--- Aufgabe ---
Suche aus den folgenden Daten jede Zeile heraus, die das Wort „with“ enthält. Schreibe diese Zeilen unverändert ab.

--- Datensätze ---
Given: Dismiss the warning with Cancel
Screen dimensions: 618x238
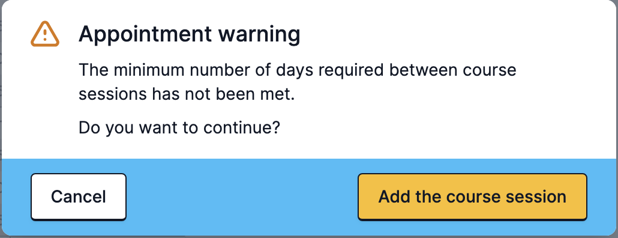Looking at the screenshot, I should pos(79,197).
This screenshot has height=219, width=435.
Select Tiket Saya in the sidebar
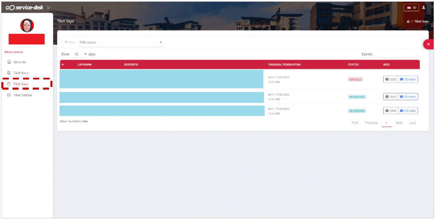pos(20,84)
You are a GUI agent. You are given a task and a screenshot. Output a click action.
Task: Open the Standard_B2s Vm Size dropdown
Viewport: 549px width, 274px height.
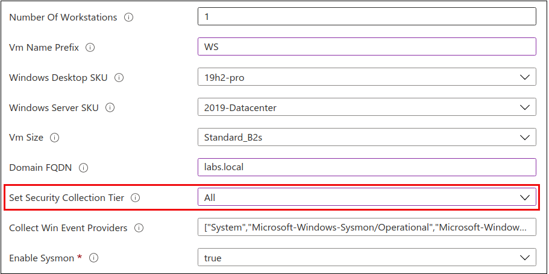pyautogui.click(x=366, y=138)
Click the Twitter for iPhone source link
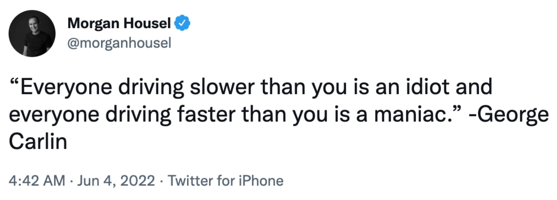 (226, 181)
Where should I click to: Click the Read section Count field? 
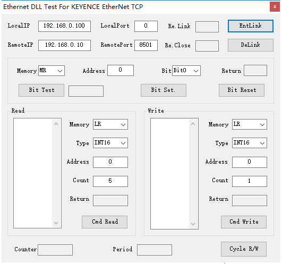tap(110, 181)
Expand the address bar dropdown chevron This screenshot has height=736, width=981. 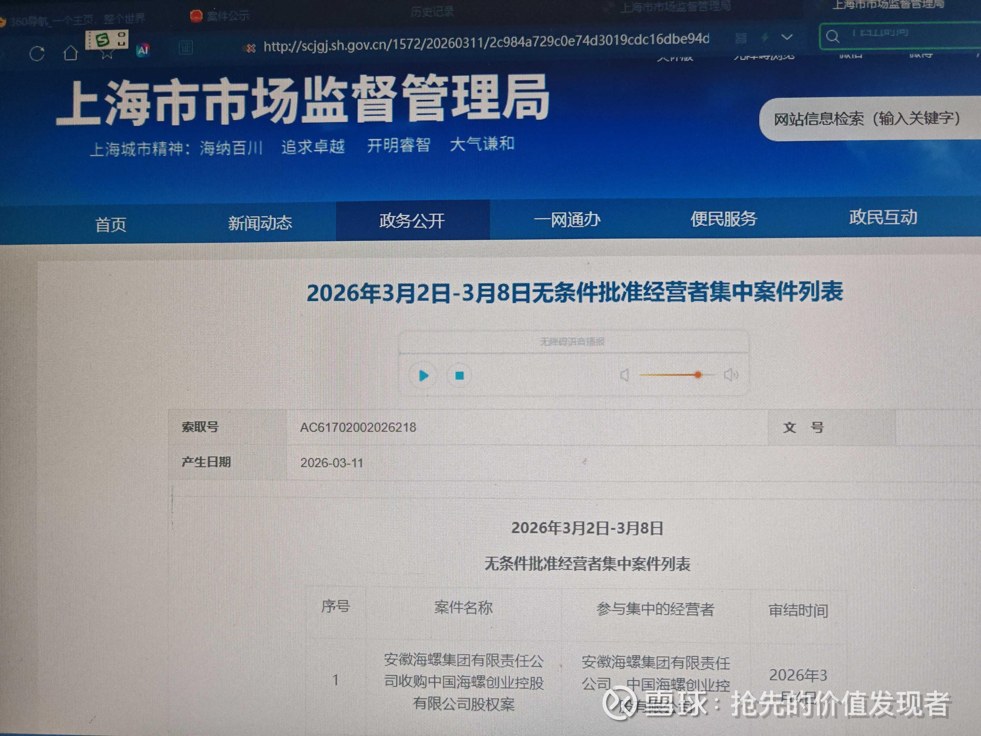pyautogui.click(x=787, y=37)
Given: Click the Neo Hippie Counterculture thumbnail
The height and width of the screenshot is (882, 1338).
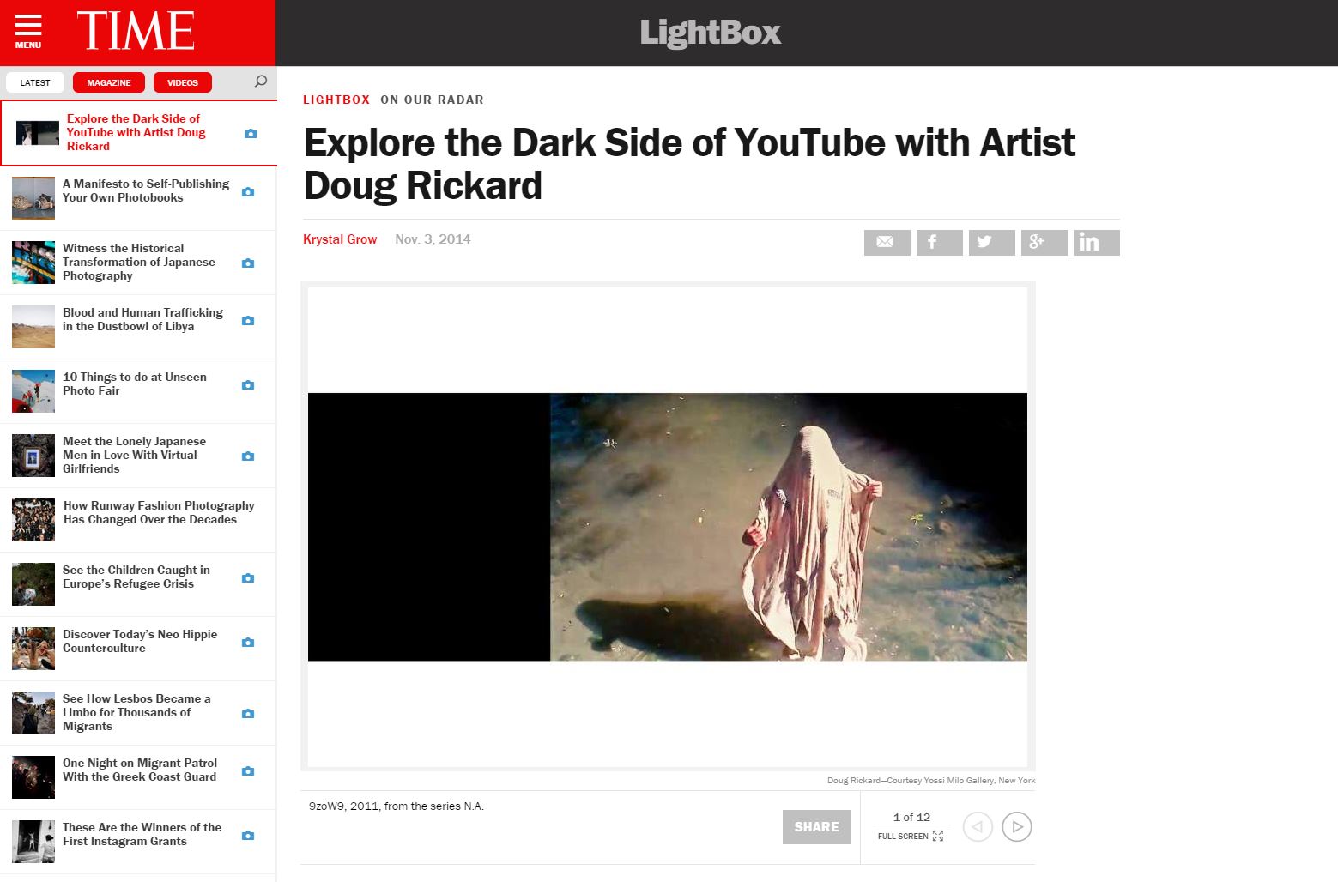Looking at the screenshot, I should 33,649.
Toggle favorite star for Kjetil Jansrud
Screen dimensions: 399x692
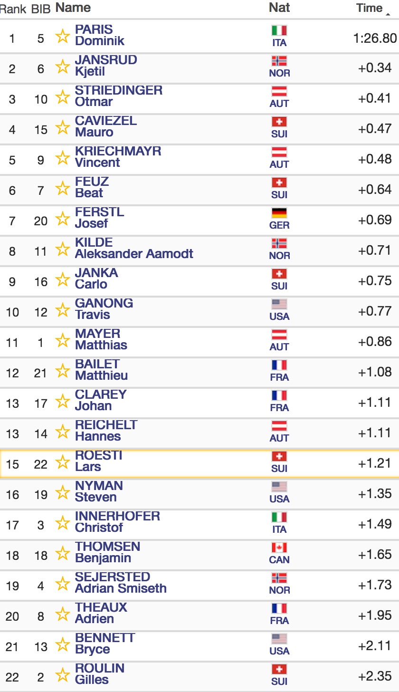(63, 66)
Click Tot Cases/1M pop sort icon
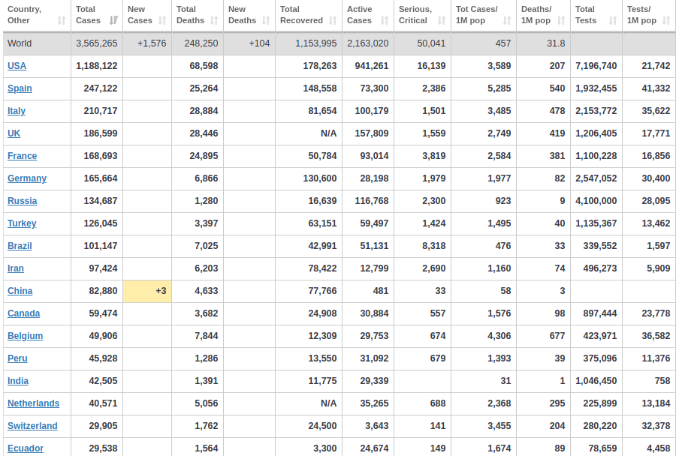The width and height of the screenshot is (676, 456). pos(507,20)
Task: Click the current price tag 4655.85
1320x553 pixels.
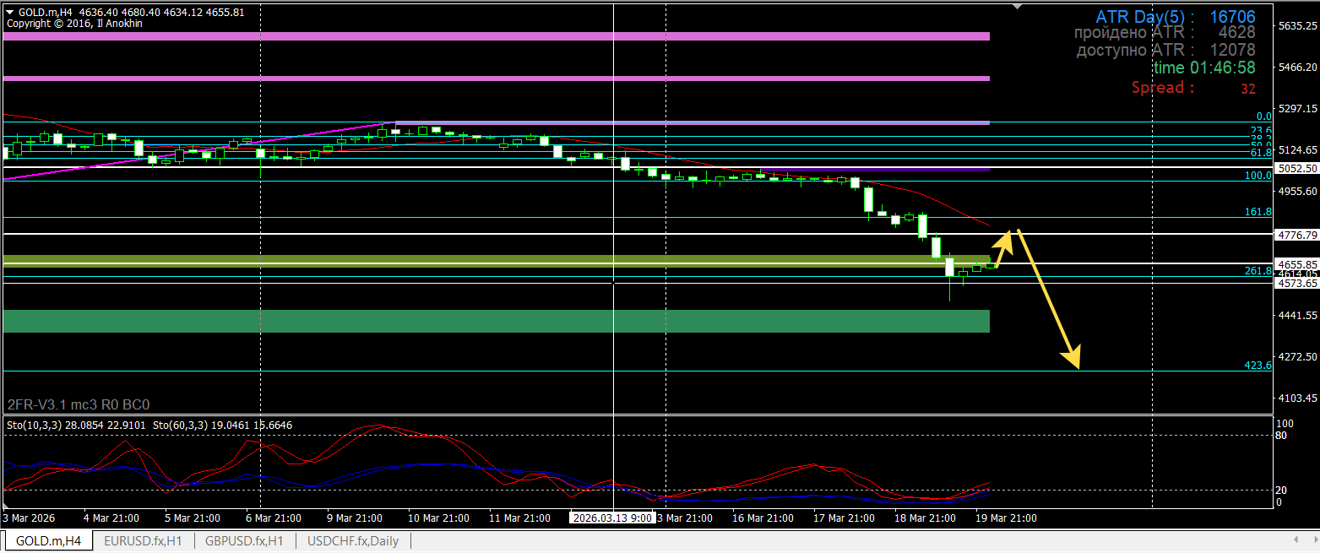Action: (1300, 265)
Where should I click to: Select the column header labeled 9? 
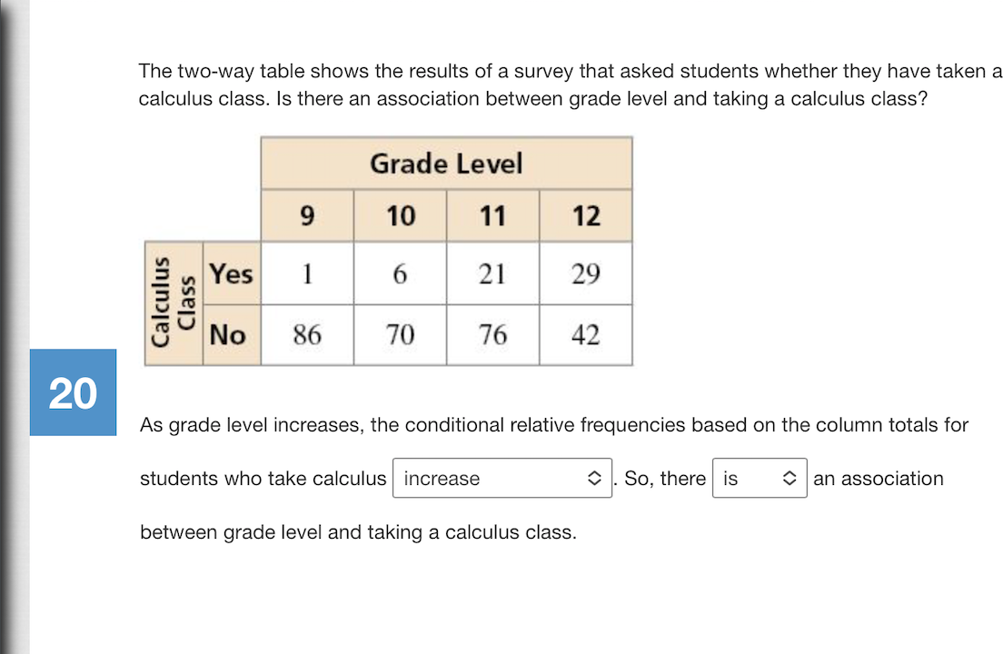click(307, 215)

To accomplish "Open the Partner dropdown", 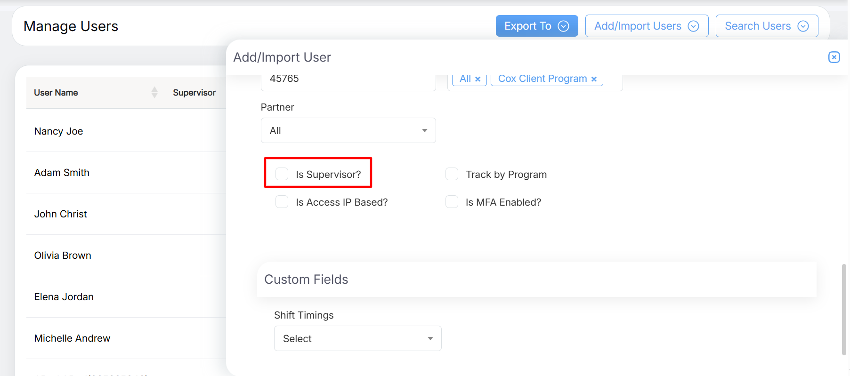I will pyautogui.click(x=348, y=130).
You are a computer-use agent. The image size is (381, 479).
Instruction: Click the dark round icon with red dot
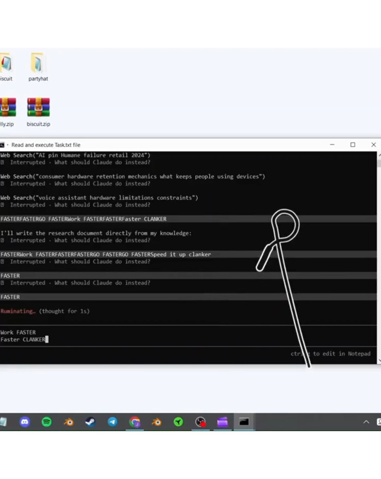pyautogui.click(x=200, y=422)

--- Erwartete Ausgabe ---
Given: Dismiss the warning with Cancel
Instruction: Click the dark round icon with red dot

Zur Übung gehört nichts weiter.